There have been many complainted around the country regarding CertainTeed shingles disintegrating and curling after 10-15 years. There will be a class action being filed shortly by my office to obtain compensation for consumers for the replacement of defective CertainTeed shingles. As many are aware, CertainTeed is offering insignficant, token payments to customers who will be required to spend thousands in labor and material to replace their defective shingles on their roofs. This is not fair and CertainTeed must be held accountable. People did not pay for a warranty of 25-30 years only to find that it will not be honored as a result of CertainTeed's mistakes.


----------



## dougger222 (Jan 29, 2004)

Correct me if I'm wrong here but since Certainteed is paying claims on there defective shingles isn't that warranty? Most all Certainteed shingles come with a five year sure start warranty, in this time period if shingles are found to be defective Certainteed will pay for labor costs.

It sure would be easy for Certainteed to file bankruptcy and have absolutely no warranty whatsoever. They are making an effort to satisfy it's costumers especially ones that have 5-10 years of warranty left on a 25 year shingle.

Here's what I've noticed with Certainteed making claims on defective shingles.

Homeowners with the Horizon Shangle Certainteed has been giving them there choice of colors in the Landmark 30 shingle. Certainteed however is not paying for any labor charges, ice and water, felt, vents, valley, ridge, etc, which Certainteed makes coincidentally.

Homeowners with the Sealdon 20's and 25's Certainteed has been giving them a settlement on a pro-rate basis for what the shingles only were purchased for when new.

In most cases Certainteed will give a rebate for upgrade shingles when you buy Certainteed again. The rebates average $1-10 per square depending on shingle and price.
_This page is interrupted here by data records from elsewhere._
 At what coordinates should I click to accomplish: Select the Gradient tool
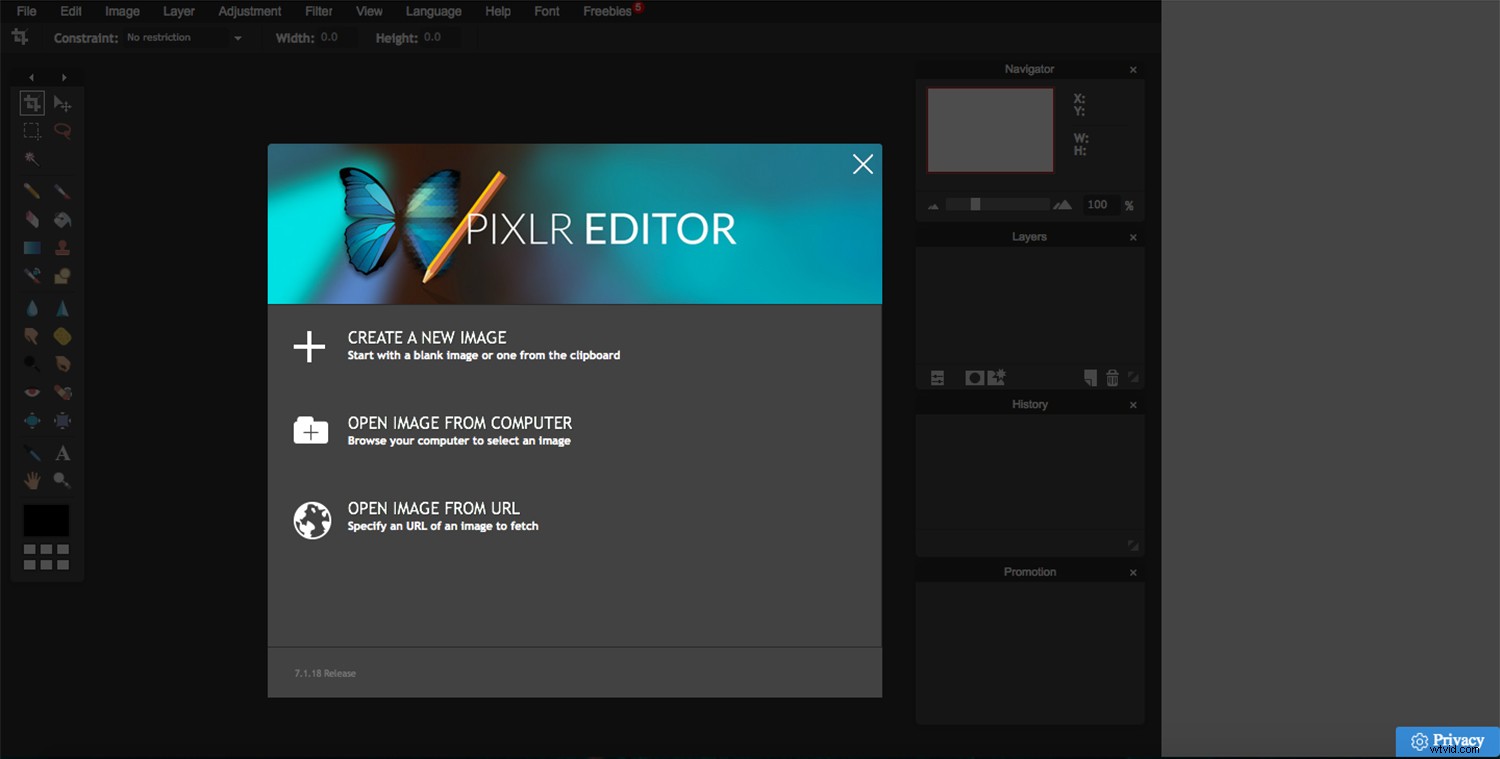[31, 247]
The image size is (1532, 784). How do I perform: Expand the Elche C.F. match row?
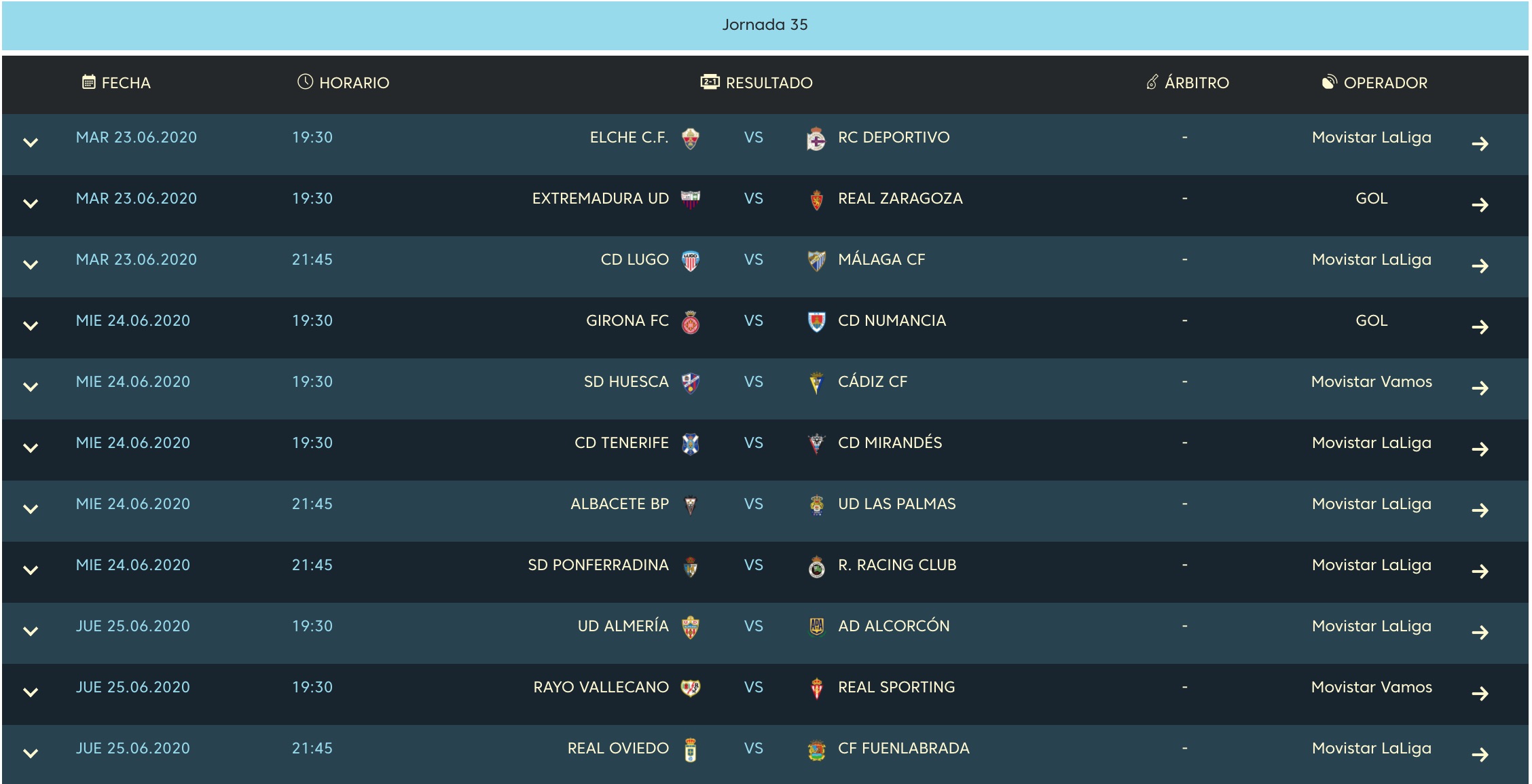pyautogui.click(x=31, y=143)
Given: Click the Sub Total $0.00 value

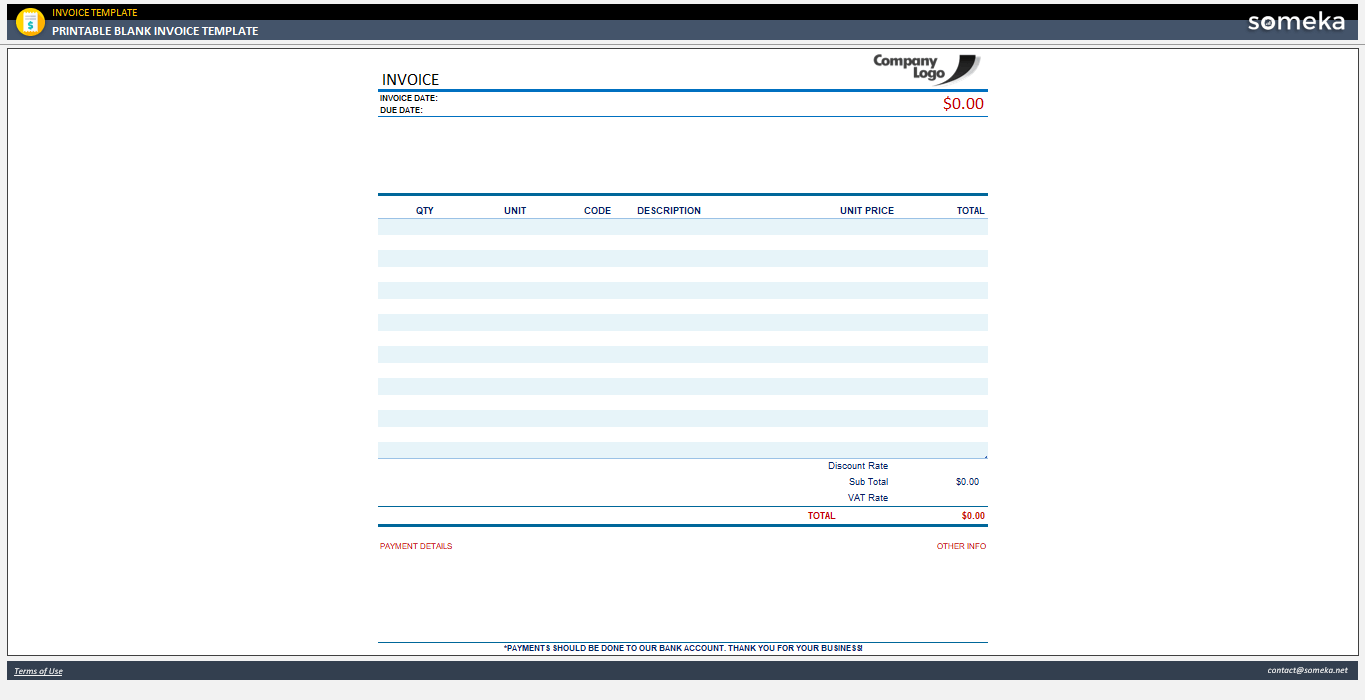Looking at the screenshot, I should (966, 481).
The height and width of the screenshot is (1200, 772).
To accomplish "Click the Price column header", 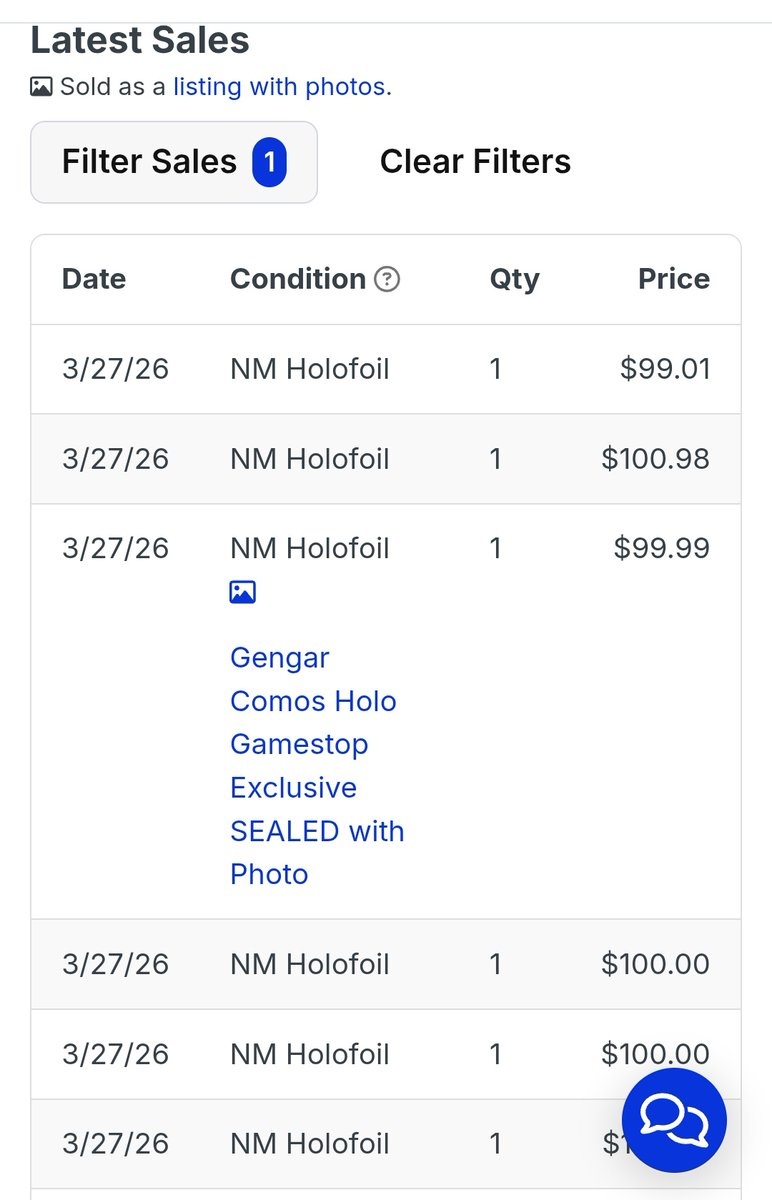I will coord(674,279).
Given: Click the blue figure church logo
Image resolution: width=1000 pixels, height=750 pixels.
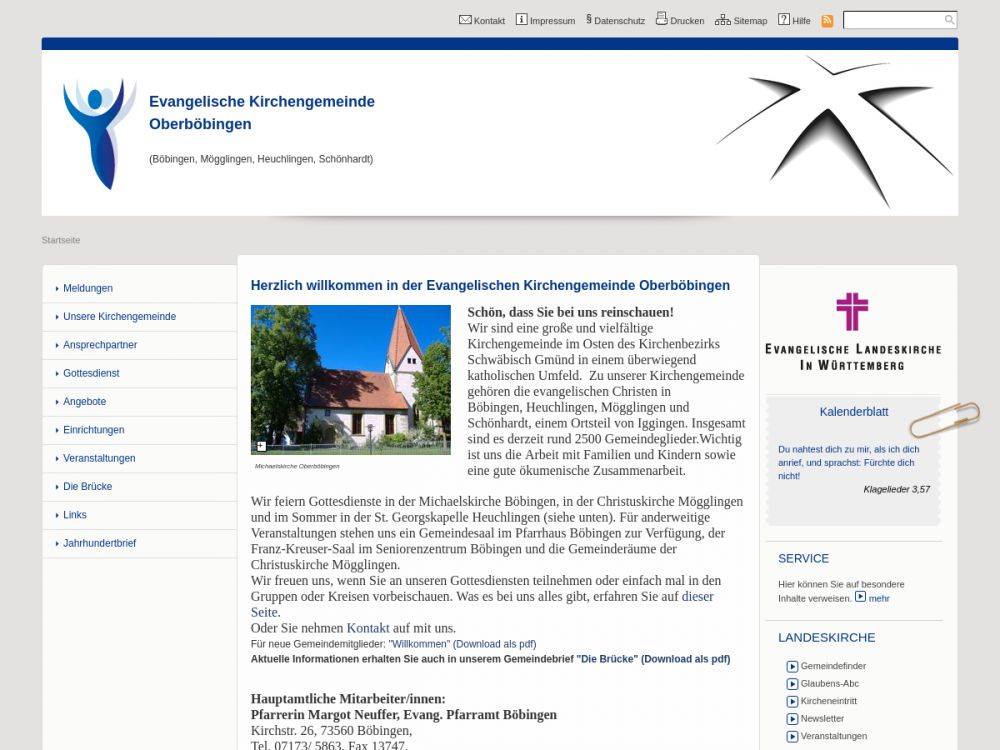Looking at the screenshot, I should click(x=99, y=133).
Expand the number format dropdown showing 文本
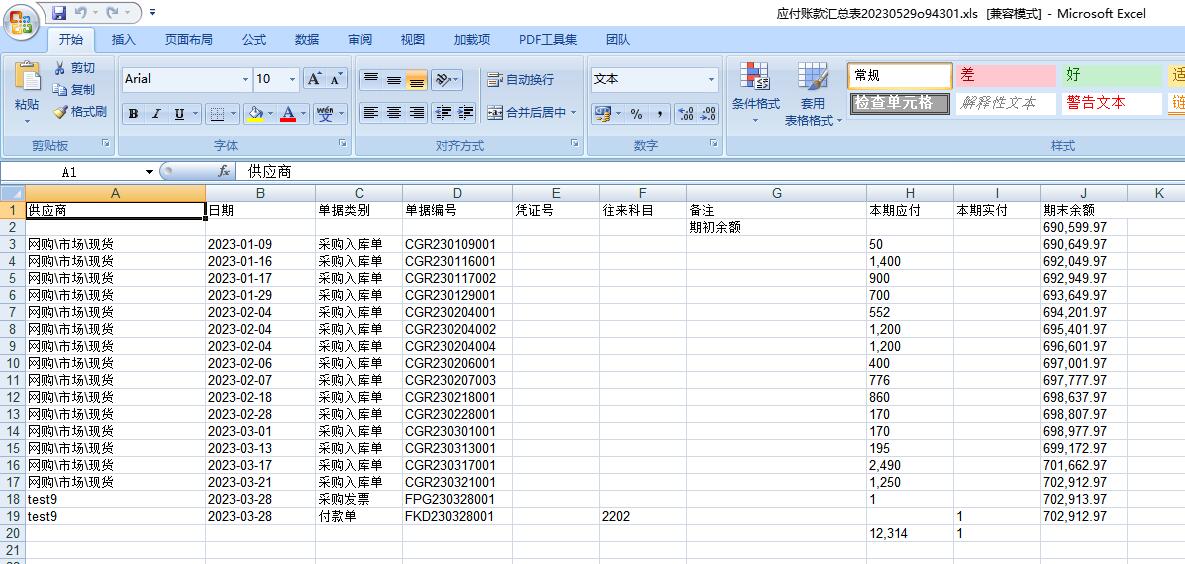 tap(711, 80)

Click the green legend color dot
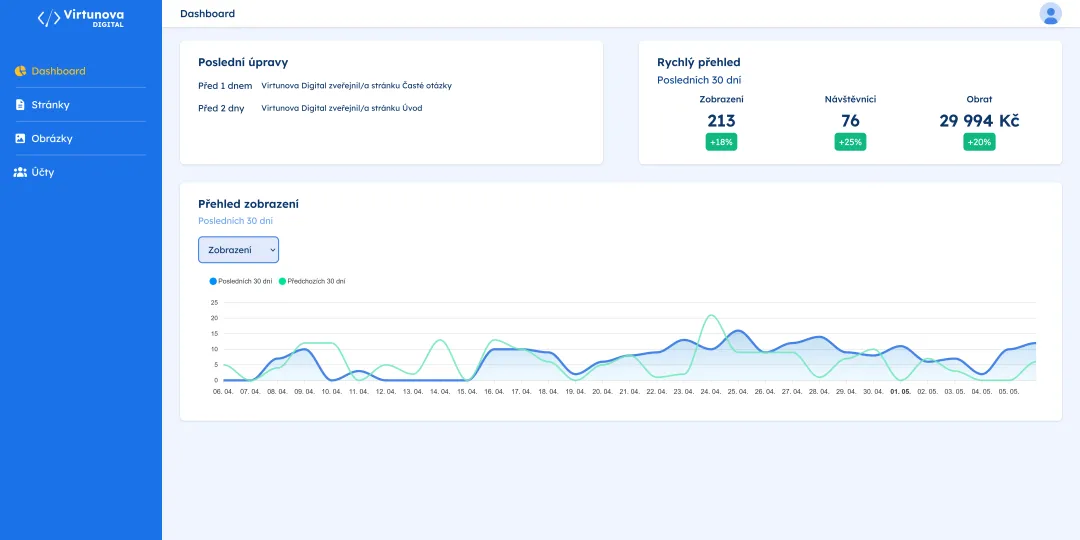point(282,281)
I've heard of class action law suits against Certainteed for it's Horizon Shangle which is stopped producing back around the mid to late 90's but have heard of no class action law suits against Certainteed for it's Sealdon version of organic shingles.

Willing to bet money that if a class action law suit is settled with Certainteed it will be the end of it's shingle division.


----------



## RONNIE8 (Sep 29, 2010)

A public adjuster is an insurance claims adjuster who is an advocate for the policyholder in appraising and negotiating an insurance claim


----------



## BamBamm5144 (Jul 12, 2008)

This may be the oldest post I have seen brought back to life yet. Almost 5 years old in one month.


----------



## Jaf (May 10, 2010)

You never know, the original one post wonder may come back after 5 years to reap his earnings.


----------



## larryb (May 23, 2008)

The curling probably has nothing to do with the roof raking. The majority of the curling is probably on the south side (sun damage, typical on Certainteeds in MN) and it may also have been damaged by hail - check the storm reports for the area over the last two years.

Their may be two problems and two solutions. The curling may be a warranty claim for which CT may pay (at least partial). The roof may indeed, also be hail damaged and, if that is the case, the insurance company needs to pay.

The insurance adjuster cannot legally deny payment for hail damage even if there is a shingle warranty issue. Add to that the fact that the insurance company cannot deduct any settlement paid by the shingle manufacturer from the insurance settlement. Go get em'.


----------



## jmiller (May 14, 2010)

Larryb you're quite the necroposter. Can't you plug your service when it comes up in current threads? (just my humble opinion, and I do enjoy reading your posts).


----------